BOZEMAN, Mont. | It wasn’t long ago that thousands of members of the Church Universal and Triumphant followed their leader’s call to donate their life savings to build underground shelters against a coming nuclear apocalypse.
Yet Armageddon never came, and after a decade-long decline caused by Alzheimer’s disease, Elizabeth Clare Prophet - “Mother” to her followers - died last month at age 70.
In the waning days of Mrs. Prophet’s reign as the church’s divinely chosen messenger, its focus shifted from civilization’s end to the development of a New Age publishing juggernaut, producing hundreds of books and recordings drawn from Mrs. Prophet’s mystical declarations.
The church still keeps its 750-person shelters stocked with food - “insurance,” its leaders say, against possible dark days ahead. Yet with Mrs.
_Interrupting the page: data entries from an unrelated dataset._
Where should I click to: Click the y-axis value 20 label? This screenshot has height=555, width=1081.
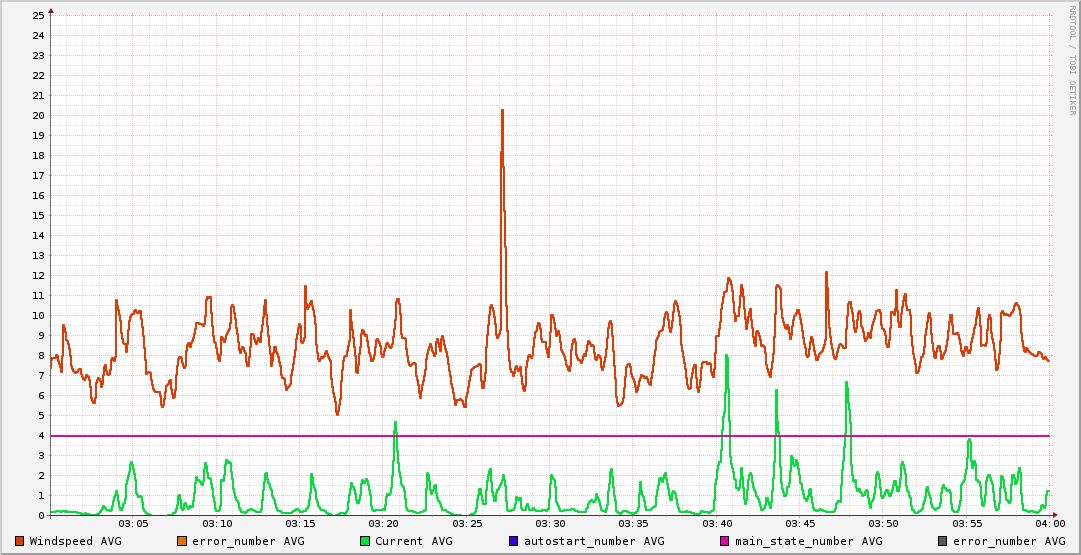(x=38, y=115)

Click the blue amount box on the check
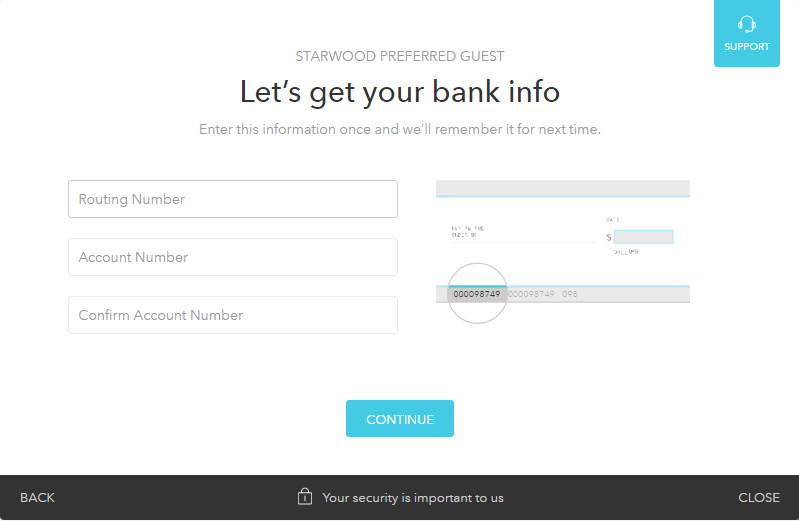click(643, 237)
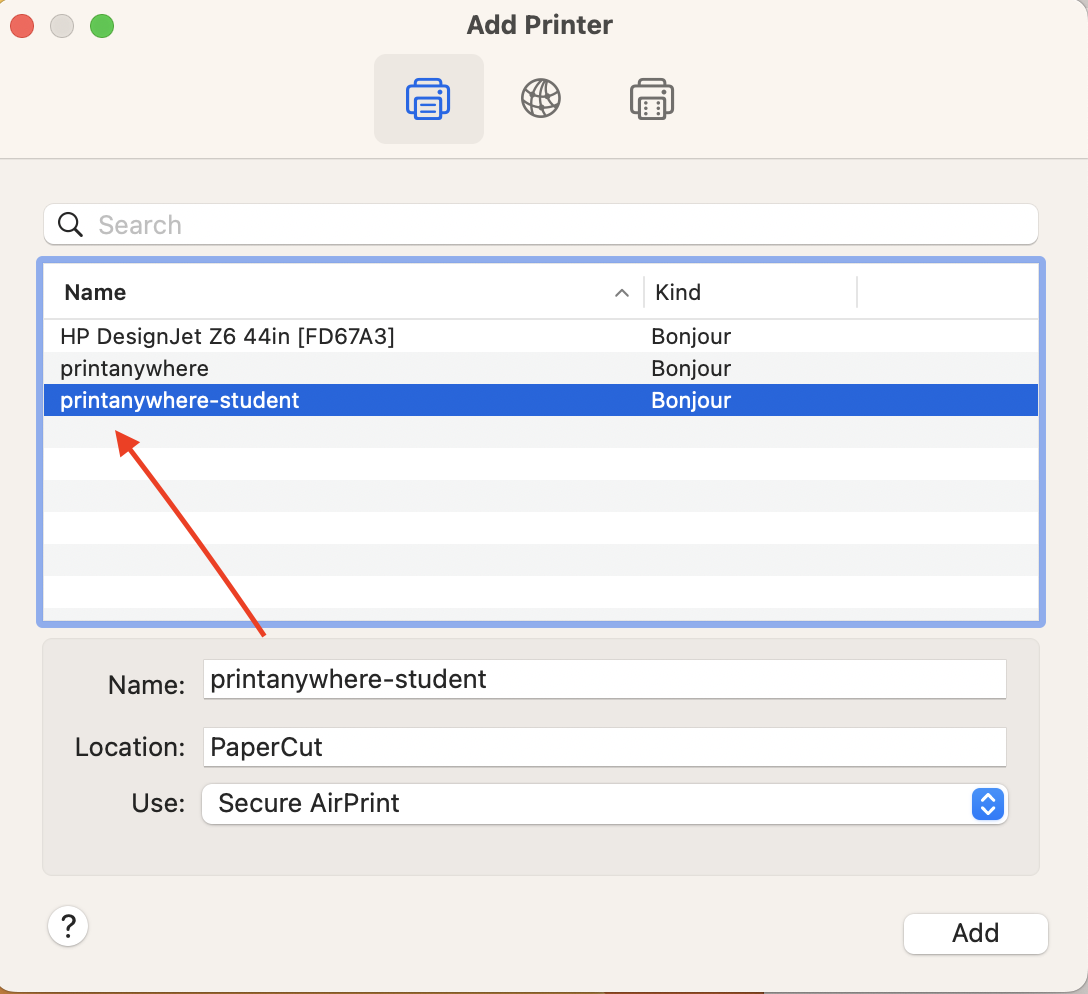Click blue up-down arrows on Secure AirPrint
Image resolution: width=1088 pixels, height=994 pixels.
[987, 803]
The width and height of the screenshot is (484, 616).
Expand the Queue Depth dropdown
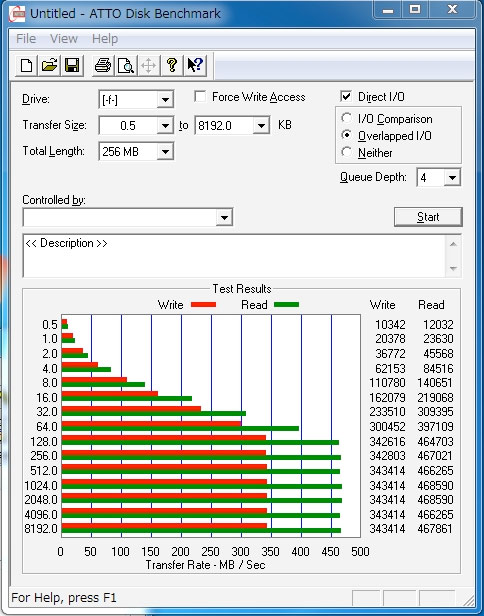click(x=452, y=178)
Prophet’s death, it’s uncertain the spiritual movement she embodied will prove as lasting as all the concrete and steel hidden beneath a Montana mountainside north of Yellowstone National Park.
“You had a clear figurehead that became the focus of the organization, the object of adoration. When that’s suddenly removed, it throws people into a tailspin,” said Robert Balch, a University of Montana sociologist specializing in unconventional religions.
He said Mrs. Prophet’s death sparks a “crisis of succession” over who will take her place.
As her followers convene at the church’s sprawling Corwin Springs compound this weekend for a three-day memorial gathering, the struggle to lay claim to Mrs. Prophet’s legacy already has begun.
Within days of her death, former church member David Lewis claimed to channel her spirit.
Mr. Lewis said this week he wants to “carry Elizabeth’s message forward” and is inviting church members to “make a fresh start” with a spinoff group he started several years ago, the Hearts Center.
Like Mrs. Prophet, he claims the ability to channel the words of Jesus, Buddha and more obscure spiritual figures such as St. Germain and El Morya.
Church leaders have denounced Mr. Lewis and said it’s too soon to say if another messenger will step forward.
Mrs. Prophet led the church since the 1973 death of her second husband, Mark Prophet, who founded the church’s parent organization, the Summit Lighthouse, in 1958.
The couple preached that one’s soul progresses through a series of earthly incarnations. His past lives were said to have included Aesop, Lancelot and Henry Wadsworth Longfellow. Hers included Nefertiti, Queen Guinevere of Camelot and Marie Antoinette.
Soon after her husband died and became an “ascended master,” Mrs. Prophet began to channel his holy dictations. Over the next two decades, she attracted an estimated 50,000 followers around the world.
Melding mysticism, Christianity and Eastern religions with strong doses of patriotism and self-sufficiency, she promised adherents a newfound path toward personal enlightenment.
Yet long before Mrs. Prophet’s death, Mr. Balch and others who tracked her career saw her power base beginning to crumble.
The grip she held over her followers first began to loosen after her doomsday predictions went unrealized in 1990.
As the church’s membership dwindled, she cut back its staff from an estimated 700 workers to fewer than 100. Thousands of acres of church property in Montana’s Paradise Valley were sold to bring in extra income.
Mrs. Prophet’s five children - including two daughters once groomed as heirs - have since abandoned the church. Others who claim to be the next messenger, including Mr. Lewis, are regarded as charlatans by her more fervent followers.
Daniel O’Connell, a 42-year-old video producer and Web site designer who was attracted to Montana from California by Mrs. Prophet’s teachings, said he expects her would-be replacements to become more assertive now that she’s gone.
“It’s syrupy, sentimental hogwash,” Mr. O’Connell said. “They make it up as they go along.”
In contrast, he said, Mrs. Prophet “spoke directly to your soul” and conveyed a “divine presence” in the dictations she delivered. Mr. O’Connell and his wife, Valery, said they planned to keep following Mrs. Prophet’s teachings but outside any organized group.
Church leaders contend that Mrs. Prophet - the tie that binds the faith’s disparate religious and historical elements - lives on through 22,000 hours of video and audio recordings of her teachings. “We were told this is the Bible of the next 2,000 years - the everlasting gospel of the Aquarian Age,” Mr. O’Connell said.
The tapes and other material are stacked on pallets inside the bomb shelters on the grounds of the Royal Teton Ranch, the church’s 7,000-acre Montana compound. Less than half has been transcribed or edited. Church leaders said it will be released gradually in coming years.